EXERCISE DESCRIPTION: Your output must match the records below character for character.

Dataset entries:
----------------
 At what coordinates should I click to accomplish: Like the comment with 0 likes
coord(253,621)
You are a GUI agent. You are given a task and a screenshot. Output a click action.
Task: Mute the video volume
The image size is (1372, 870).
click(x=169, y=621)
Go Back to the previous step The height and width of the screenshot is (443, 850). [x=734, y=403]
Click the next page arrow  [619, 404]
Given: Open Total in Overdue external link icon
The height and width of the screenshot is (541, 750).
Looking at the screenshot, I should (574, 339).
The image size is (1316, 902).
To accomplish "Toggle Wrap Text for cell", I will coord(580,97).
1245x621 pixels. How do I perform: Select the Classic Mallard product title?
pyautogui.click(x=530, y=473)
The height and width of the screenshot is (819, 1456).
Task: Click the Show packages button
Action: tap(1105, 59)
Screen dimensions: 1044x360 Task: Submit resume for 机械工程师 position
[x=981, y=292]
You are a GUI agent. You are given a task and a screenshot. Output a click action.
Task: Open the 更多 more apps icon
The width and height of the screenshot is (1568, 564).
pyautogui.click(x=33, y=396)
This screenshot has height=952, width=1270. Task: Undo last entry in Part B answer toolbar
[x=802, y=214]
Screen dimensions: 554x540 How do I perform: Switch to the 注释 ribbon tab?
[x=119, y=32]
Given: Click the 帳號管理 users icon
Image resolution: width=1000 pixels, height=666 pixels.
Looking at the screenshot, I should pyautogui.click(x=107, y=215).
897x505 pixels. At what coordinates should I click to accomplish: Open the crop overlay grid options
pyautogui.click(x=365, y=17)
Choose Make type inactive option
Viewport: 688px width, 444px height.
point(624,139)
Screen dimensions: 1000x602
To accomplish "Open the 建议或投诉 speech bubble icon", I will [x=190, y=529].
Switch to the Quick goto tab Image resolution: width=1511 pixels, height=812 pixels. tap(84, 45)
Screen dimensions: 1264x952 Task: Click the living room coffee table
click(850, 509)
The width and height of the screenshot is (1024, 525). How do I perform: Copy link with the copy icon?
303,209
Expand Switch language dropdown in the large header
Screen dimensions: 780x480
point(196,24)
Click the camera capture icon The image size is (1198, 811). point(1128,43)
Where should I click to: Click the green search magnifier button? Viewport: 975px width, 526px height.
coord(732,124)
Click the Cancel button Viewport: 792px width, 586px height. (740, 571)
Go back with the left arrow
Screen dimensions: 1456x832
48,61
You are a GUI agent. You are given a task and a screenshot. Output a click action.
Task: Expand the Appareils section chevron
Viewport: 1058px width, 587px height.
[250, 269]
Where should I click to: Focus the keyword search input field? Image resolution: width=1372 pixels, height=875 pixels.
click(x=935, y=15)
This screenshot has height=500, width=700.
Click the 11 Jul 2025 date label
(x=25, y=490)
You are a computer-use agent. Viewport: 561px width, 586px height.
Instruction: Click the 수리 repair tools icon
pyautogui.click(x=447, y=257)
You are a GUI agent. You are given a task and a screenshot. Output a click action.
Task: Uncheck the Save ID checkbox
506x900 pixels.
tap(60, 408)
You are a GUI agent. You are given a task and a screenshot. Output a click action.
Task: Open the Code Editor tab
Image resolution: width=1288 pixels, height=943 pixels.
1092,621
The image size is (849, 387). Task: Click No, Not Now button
----------------
ANSWER SECTION:
 At what coordinates should I click to accomplish: Like the comment with 0 likes
coord(253,621)
You are a GUI agent. You are given a task and a screenshot. Output a click action.
Task: Mute the video volume
The image size is (1372, 870).
click(x=169, y=621)
Go Back to the previous step The height and width of the screenshot is (443, 850). [x=734, y=403]
Click the next page arrow  [619, 404]
Given: Open Total in Overdue external link icon
The height and width of the screenshot is (541, 750).
Looking at the screenshot, I should (574, 339).
The image size is (1316, 902).
To accomplish "Toggle Wrap Text for cell", I will coord(580,97).
1245x621 pixels. How do I perform: Select the Classic Mallard product title?
pyautogui.click(x=530, y=473)
The height and width of the screenshot is (819, 1456).
Task: Click the Show packages button
Action: tap(1105, 59)
Screen dimensions: 1044x360 Task: Submit resume for 机械工程师 position
[x=981, y=292]
You are a GUI agent. You are given a task and a screenshot. Output a click action.
Task: Open the 更多 more apps icon
The width and height of the screenshot is (1568, 564).
pyautogui.click(x=33, y=396)
This screenshot has height=952, width=1270. Task: Undo last entry in Part B answer toolbar
[x=802, y=214]
Screen dimensions: 554x540 How do I perform: Switch to the 注释 ribbon tab?
[x=119, y=32]
Given: Click the 帳號管理 users icon
Image resolution: width=1000 pixels, height=666 pixels.
Looking at the screenshot, I should pyautogui.click(x=107, y=215).
897x505 pixels. At what coordinates should I click to accomplish: Open the crop overlay grid options
pyautogui.click(x=365, y=17)
Choose Make type inactive option
Viewport: 688px width, 444px height.
point(624,139)
Screen dimensions: 1000x602
To accomplish "Open the 建议或投诉 speech bubble icon", I will [x=190, y=529].
Switch to the Quick goto tab Image resolution: width=1511 pixels, height=812 pixels. tap(84, 45)
Screen dimensions: 1264x952 Task: Click the living room coffee table
click(850, 509)
The width and height of the screenshot is (1024, 525). How do I perform: Copy link with the copy icon?
303,209
Expand Switch language dropdown in the large header
Screen dimensions: 780x480
point(196,24)
Click the camera capture icon The image size is (1198, 811). point(1128,43)
Where should I click to: Click the green search magnifier button? Viewport: 975px width, 526px height.
coord(732,124)
Click the Cancel button Viewport: 792px width, 586px height. (740, 571)
Go back with the left arrow
Screen dimensions: 1456x832
48,61
You are a GUI agent. You are given a task and a screenshot. Output a click action.
Task: Expand the Appareils section chevron
Viewport: 1058px width, 587px height.
[250, 269]
Where should I click to: Focus the keyword search input field? Image resolution: width=1372 pixels, height=875 pixels.
click(x=935, y=15)
This screenshot has height=500, width=700.
Click the 11 Jul 2025 date label
(x=25, y=490)
You are a computer-use agent. Viewport: 561px width, 586px height.
Instruction: Click the 수리 repair tools icon
pyautogui.click(x=447, y=257)
You are a GUI agent. You are given a task and a screenshot. Output a click action.
Task: Uncheck the Save ID checkbox
506x900 pixels.
tap(60, 408)
You are a GUI agent. You are given a task and a screenshot. Output a click action.
Task: Open the Code Editor tab
Image resolution: width=1288 pixels, height=943 pixels.
1092,621
The image size is (849, 387). Task: Click No, Not Now button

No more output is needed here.